#### RECORDS FOR THIS EXERCISE:

_ _ _ _ _ _ _

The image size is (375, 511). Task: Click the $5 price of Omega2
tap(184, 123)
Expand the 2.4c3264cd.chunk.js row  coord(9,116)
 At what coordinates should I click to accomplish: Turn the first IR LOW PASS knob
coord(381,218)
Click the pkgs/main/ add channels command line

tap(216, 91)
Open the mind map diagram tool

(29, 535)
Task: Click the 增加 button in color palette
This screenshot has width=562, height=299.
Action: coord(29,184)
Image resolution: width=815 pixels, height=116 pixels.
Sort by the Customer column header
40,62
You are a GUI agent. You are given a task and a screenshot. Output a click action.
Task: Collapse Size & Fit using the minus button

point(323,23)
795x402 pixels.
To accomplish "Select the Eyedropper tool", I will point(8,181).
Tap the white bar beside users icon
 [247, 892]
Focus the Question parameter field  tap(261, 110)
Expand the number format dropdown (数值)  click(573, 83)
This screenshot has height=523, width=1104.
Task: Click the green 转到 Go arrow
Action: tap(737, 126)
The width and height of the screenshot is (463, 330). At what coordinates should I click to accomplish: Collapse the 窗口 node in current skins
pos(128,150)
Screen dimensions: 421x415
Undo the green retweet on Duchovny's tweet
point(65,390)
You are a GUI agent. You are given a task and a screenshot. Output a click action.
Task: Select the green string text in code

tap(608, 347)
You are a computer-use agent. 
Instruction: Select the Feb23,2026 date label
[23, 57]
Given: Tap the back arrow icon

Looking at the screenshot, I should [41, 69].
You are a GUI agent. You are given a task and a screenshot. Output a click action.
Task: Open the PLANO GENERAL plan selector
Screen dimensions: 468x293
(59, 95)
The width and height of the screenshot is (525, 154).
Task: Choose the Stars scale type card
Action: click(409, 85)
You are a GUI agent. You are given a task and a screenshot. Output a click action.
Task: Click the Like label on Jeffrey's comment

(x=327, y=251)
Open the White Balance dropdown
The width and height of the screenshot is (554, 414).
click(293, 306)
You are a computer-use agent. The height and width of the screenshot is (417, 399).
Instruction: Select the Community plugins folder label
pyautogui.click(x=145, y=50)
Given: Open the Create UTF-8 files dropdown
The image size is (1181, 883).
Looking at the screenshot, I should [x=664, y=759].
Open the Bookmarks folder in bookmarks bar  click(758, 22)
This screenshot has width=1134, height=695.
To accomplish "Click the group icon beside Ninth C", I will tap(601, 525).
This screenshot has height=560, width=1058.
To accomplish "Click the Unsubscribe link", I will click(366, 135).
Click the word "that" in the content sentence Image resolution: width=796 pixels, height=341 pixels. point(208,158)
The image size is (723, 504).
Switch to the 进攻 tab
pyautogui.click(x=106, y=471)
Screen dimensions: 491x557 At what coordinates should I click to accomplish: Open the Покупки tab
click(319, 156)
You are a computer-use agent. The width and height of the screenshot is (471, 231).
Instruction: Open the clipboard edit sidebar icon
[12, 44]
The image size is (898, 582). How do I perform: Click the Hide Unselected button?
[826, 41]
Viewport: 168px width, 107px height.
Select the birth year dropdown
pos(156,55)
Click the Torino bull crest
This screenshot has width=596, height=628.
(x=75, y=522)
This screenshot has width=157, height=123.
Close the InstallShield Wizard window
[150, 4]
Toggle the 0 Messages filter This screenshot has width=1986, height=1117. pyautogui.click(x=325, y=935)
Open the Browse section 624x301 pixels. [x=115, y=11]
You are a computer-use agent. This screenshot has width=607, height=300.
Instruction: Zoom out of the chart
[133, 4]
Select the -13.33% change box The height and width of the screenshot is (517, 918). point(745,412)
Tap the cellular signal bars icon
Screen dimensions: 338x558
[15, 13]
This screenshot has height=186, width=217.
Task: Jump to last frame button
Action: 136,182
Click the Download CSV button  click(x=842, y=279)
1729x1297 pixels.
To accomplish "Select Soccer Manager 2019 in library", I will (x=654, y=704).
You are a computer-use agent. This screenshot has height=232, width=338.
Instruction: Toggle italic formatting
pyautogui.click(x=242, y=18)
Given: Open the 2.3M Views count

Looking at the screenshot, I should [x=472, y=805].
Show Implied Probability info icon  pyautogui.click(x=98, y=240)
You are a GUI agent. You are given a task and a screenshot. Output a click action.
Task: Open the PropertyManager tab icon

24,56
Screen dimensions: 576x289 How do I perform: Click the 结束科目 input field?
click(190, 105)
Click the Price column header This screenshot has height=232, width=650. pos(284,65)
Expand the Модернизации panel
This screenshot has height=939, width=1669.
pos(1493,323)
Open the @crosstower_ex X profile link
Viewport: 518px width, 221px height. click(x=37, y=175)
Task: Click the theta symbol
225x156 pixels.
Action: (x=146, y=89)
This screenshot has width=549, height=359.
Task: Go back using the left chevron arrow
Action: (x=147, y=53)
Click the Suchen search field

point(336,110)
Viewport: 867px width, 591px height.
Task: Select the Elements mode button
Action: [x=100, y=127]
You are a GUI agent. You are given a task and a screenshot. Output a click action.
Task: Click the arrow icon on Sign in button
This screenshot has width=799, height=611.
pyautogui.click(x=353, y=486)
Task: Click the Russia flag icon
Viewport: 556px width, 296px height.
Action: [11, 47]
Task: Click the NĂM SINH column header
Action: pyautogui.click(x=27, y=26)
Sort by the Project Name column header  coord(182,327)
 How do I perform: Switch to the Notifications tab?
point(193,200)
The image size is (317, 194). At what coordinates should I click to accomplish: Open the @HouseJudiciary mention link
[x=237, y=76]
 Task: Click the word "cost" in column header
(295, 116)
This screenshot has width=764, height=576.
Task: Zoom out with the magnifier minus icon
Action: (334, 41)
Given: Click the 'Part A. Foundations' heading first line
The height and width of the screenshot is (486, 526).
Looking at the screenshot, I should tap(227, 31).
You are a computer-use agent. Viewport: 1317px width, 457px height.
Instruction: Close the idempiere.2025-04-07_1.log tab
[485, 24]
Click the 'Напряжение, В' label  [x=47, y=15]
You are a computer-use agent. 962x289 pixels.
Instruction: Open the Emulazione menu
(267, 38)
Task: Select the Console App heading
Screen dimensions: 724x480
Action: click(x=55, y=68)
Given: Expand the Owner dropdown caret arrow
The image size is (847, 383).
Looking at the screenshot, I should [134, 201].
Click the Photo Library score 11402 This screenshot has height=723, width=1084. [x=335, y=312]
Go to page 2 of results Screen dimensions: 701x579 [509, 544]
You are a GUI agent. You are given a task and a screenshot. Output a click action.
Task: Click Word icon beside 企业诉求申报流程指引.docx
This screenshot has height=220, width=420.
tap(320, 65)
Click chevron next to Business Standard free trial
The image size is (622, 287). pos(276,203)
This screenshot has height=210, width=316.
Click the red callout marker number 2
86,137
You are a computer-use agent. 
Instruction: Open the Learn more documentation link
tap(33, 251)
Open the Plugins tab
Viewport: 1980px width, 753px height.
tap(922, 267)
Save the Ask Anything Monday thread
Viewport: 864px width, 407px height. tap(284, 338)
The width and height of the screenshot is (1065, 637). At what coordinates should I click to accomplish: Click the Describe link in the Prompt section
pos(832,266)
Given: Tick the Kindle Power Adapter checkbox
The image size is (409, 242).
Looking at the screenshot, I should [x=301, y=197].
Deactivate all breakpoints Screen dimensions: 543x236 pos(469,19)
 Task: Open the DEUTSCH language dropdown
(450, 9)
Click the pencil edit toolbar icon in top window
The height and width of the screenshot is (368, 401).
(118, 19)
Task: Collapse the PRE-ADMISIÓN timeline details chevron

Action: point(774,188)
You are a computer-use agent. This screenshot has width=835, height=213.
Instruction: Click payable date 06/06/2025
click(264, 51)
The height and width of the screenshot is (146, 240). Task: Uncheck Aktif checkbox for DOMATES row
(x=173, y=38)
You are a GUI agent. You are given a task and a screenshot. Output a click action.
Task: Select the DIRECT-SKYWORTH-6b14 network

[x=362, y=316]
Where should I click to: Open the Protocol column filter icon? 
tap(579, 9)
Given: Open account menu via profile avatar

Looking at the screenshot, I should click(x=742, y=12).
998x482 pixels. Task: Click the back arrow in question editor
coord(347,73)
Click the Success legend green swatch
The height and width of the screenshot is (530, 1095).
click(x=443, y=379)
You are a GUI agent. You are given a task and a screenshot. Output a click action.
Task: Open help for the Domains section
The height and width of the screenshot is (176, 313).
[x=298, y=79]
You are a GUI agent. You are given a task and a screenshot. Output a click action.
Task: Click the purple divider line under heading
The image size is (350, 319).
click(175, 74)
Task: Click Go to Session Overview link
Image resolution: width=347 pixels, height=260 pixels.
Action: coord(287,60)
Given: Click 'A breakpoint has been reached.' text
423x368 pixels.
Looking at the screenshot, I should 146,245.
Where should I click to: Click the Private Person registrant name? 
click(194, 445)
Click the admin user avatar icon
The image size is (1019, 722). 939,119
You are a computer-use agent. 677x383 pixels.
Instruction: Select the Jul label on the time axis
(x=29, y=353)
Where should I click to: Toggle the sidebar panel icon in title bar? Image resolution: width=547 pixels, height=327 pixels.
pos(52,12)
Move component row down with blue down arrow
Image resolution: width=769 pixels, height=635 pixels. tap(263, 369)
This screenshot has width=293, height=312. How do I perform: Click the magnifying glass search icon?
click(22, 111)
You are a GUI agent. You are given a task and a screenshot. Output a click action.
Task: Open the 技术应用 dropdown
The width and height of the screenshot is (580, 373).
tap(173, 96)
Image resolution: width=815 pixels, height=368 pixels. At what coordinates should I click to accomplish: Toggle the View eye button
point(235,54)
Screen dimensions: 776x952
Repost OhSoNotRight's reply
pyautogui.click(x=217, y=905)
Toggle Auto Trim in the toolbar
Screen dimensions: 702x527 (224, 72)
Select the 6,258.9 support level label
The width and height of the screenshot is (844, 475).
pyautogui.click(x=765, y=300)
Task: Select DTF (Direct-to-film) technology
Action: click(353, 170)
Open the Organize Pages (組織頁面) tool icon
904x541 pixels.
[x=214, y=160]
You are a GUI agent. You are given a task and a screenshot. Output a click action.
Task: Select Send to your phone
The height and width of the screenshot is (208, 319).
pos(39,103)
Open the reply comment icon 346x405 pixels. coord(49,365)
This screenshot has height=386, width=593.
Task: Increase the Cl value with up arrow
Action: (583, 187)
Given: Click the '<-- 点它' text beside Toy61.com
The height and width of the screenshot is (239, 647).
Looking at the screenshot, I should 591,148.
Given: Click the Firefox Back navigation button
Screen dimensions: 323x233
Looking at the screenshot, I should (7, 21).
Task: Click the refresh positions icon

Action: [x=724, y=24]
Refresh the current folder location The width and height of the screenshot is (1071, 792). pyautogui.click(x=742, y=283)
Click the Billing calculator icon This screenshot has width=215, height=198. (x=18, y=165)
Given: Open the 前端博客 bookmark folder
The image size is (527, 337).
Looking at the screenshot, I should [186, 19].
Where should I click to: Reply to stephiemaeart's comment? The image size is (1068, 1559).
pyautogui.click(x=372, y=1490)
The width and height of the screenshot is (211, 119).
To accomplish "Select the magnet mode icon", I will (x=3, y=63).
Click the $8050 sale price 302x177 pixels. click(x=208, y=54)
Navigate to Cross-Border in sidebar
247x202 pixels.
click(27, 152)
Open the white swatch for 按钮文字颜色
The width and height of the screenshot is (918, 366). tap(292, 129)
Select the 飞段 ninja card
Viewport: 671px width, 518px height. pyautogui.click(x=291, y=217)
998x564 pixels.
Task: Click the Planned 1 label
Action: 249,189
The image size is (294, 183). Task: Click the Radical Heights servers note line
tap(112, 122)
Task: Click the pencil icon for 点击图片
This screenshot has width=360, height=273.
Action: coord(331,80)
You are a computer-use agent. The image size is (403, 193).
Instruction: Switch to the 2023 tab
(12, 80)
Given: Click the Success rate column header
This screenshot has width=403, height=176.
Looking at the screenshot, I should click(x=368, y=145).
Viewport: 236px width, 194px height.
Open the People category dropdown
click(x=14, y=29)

_ _ _ _ _ _ _

#### INSTRUCTIONS TO FOLLOW:
From the entries, copy out each line containing the word "heading".

#### OUTPUT FOR THIS TASK:
Given: Click the 'Part A. Foundations' heading first line
Task: Select the Console App heading
Task: Click the purple divider line under heading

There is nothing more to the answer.